Source: http://www.reuters.com/article/2015/04/13/markets-derivatives-otc-idUSL2N0X71ER20150413
Bats to launch options market
Bats Global Markets, one of the three main stock-exchange operators in the US, is launching an options market called EDGX Options, in November of this year. It will directly compete with options exchanges run by Nasdaq OMX Group and International Securities Exchange.
This is not its first foray into a different asset class. Earlier this year, BATS acquired currency-trading venue Hotspot for $36m from KCG Holdings. It wanted to get a foothold into a market it believes will increase as regulation forces more currencies to trade on exchanges. According to the latest Bank for International Settlements, the global foreign-exchange market saw an average daily trading of $5.3 trillion in 2013.
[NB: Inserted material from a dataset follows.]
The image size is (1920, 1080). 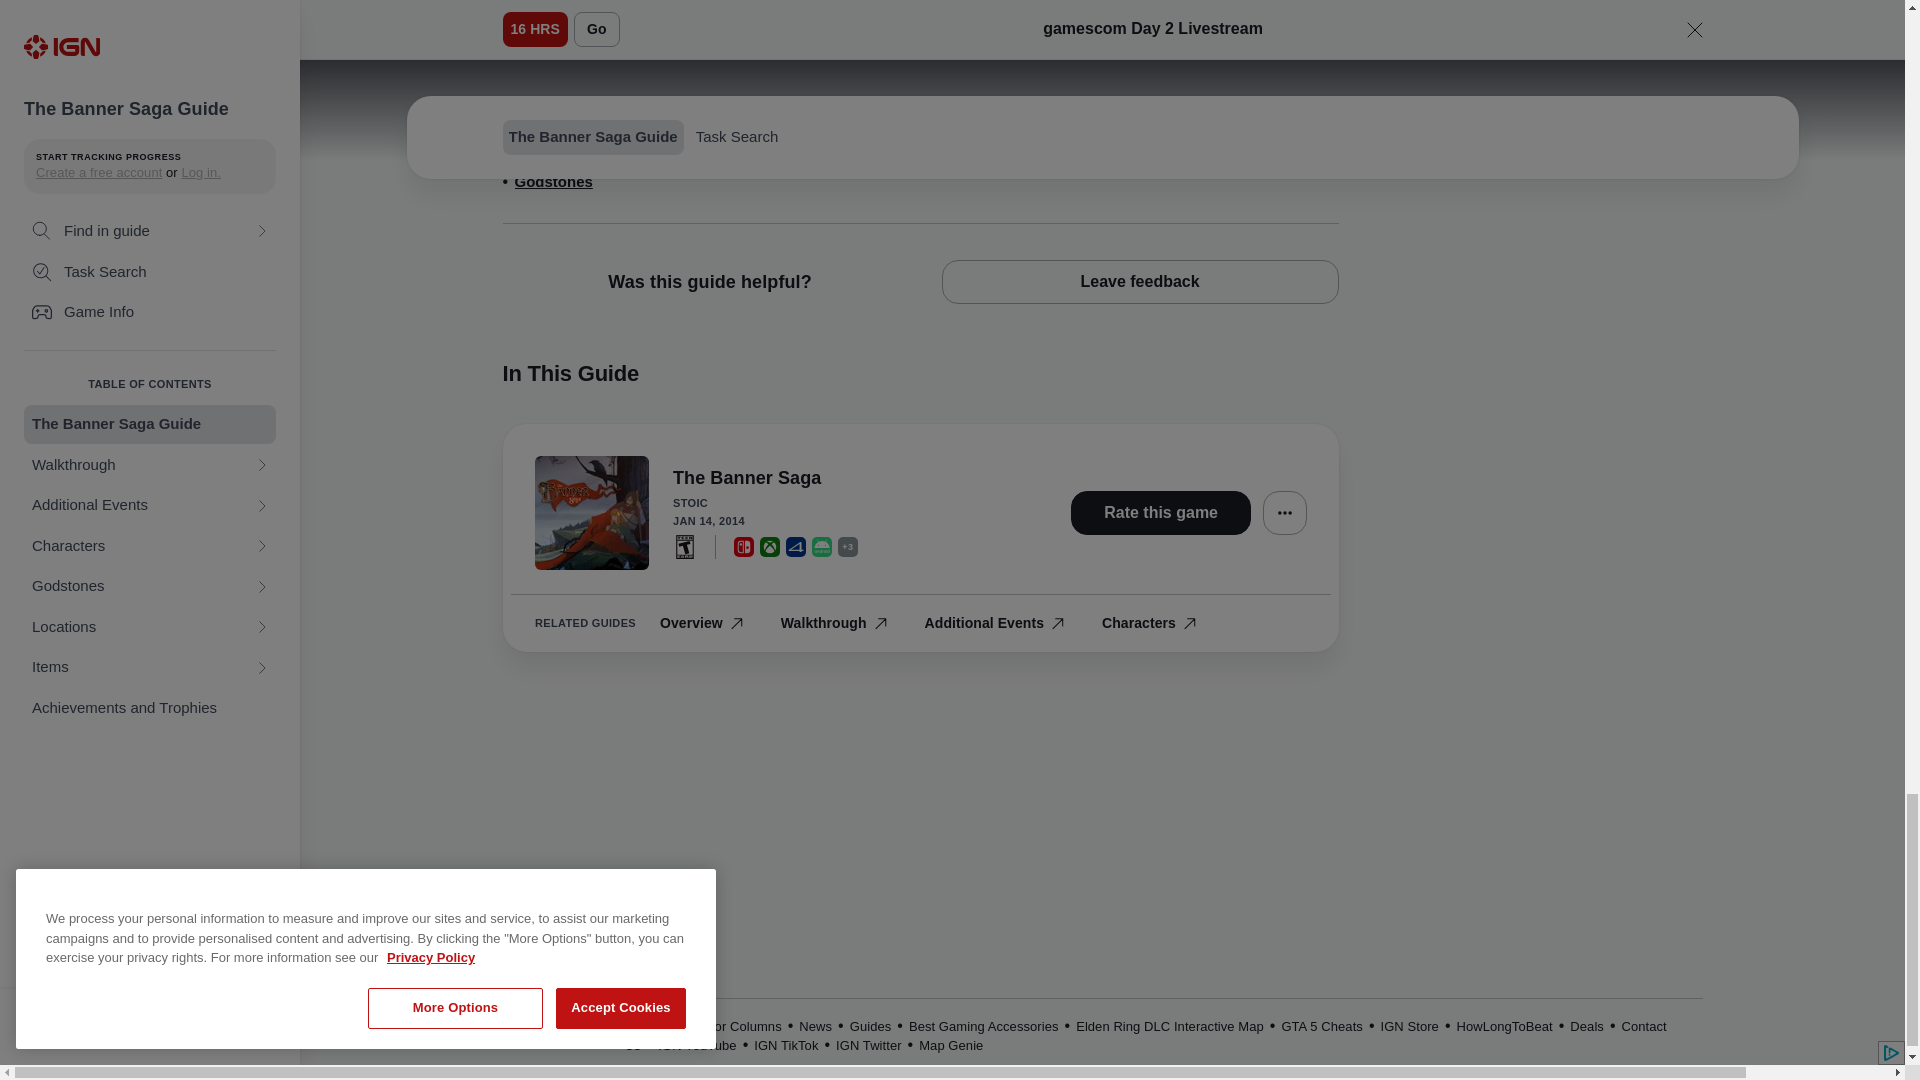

Source: http://www.efinancialnews.com/tradingandtechnology/derivatives?mod=secondnav
Only the safest US debt to qualify for repo deals
Market participants believe that US Treasuries and government-related bonds are likely to be the only collateral covered when financial institutions begin offering centralised trade clearing in the short-term market for borrowing and lending debt.
The securities account for about 85% of the almost $1.7 trn financed daily in the repurchase-agreement market, where banks typically borrow cash for a short time from investors, such as money-market mutual funds, using securities as collateral.
Banks and clearinghouses are close to unveiling their centralised systems. LCH.Clearnet Group’s parent company clears repo transactions in Europe while the CME Group and the Depository Trust & Clearing Corp. through its Fixed Income Clearing Corp. subsidiary, are among the companies also working to develop U.S. repo clearing structures.
Europe
Clearinghouse protests Esma plans for greater choice
A group of seven European derivatives exchanges operators have joined forces to protest the European Securities and Market Authority’s plans to give investors greater choice to trading futures and options.
The seven include Deutsche Börse, Intercontinental Exchange (ICE), Euronext, the London Metal Exchange, Bolsas y Mercados Españoles, the Athens Exchange and the ICE-owned Holland Clearing House. They warn that advanced European plans to require derivatives clearing houses to link to each other — intended to stimulate competition and lower trading costs — pose a threat to market stability and customer protections due to the different risk management models and capital buffers.
Their views were also in response to the London Stock Exchange Group, Nasdaq, interdealer broker ICAP and LSE-controlled LCH.Clearnet, who have called on regulators to open up markets and inject more competition.
Source: http://www.ft.com/cms/s/0/87102302-e72f-11e4-8e3f-00144feab7de.html
The decoupling of Greece?
Unlike three years ago, when the possibility of Greece exiting the eurozone sent markets into a tailspin, investors seem fairly sanguine. Greek bond yields continue to jump but the yields on the other periphery countries are showing very little stress while major indexes in the US and Europe are trading near their record highs.
This is in contrast to 2012, when talk of contagion sent Italian and Spanish government debt yields soaring, briefly stretching above 7% for 10-year bonds—a level seen as unsustainable. Panic ensued and equity markets tumbled.
The European Central Bank’s first round of quantitative easing provided a backstop and the latest injection has also calmed the waters. Analysts also believe that the periphery countries particularly Spain are on the road to recovery although they warn institutions from becoming too complacent. The IMF recently warned that a Greek exit would not only impact the country but also present a major challenge to the eurozone, even though Europe is now in a stronger position than a few years ago.
Boat seeks APA approval
Boat Services, an independent OTC trade reporting service provider, is applying for approved publication arrangement (APA) authorisation under MiFID II. The aim is to offer publication services for all MiFID II instrument classes, including bonds, structured finance products, derivatives and emission allowances.
Under MiFID, the new regulated entity, the APA, will harmonise standards across Europe, replacing the UK’s Trade Data Monitor construct.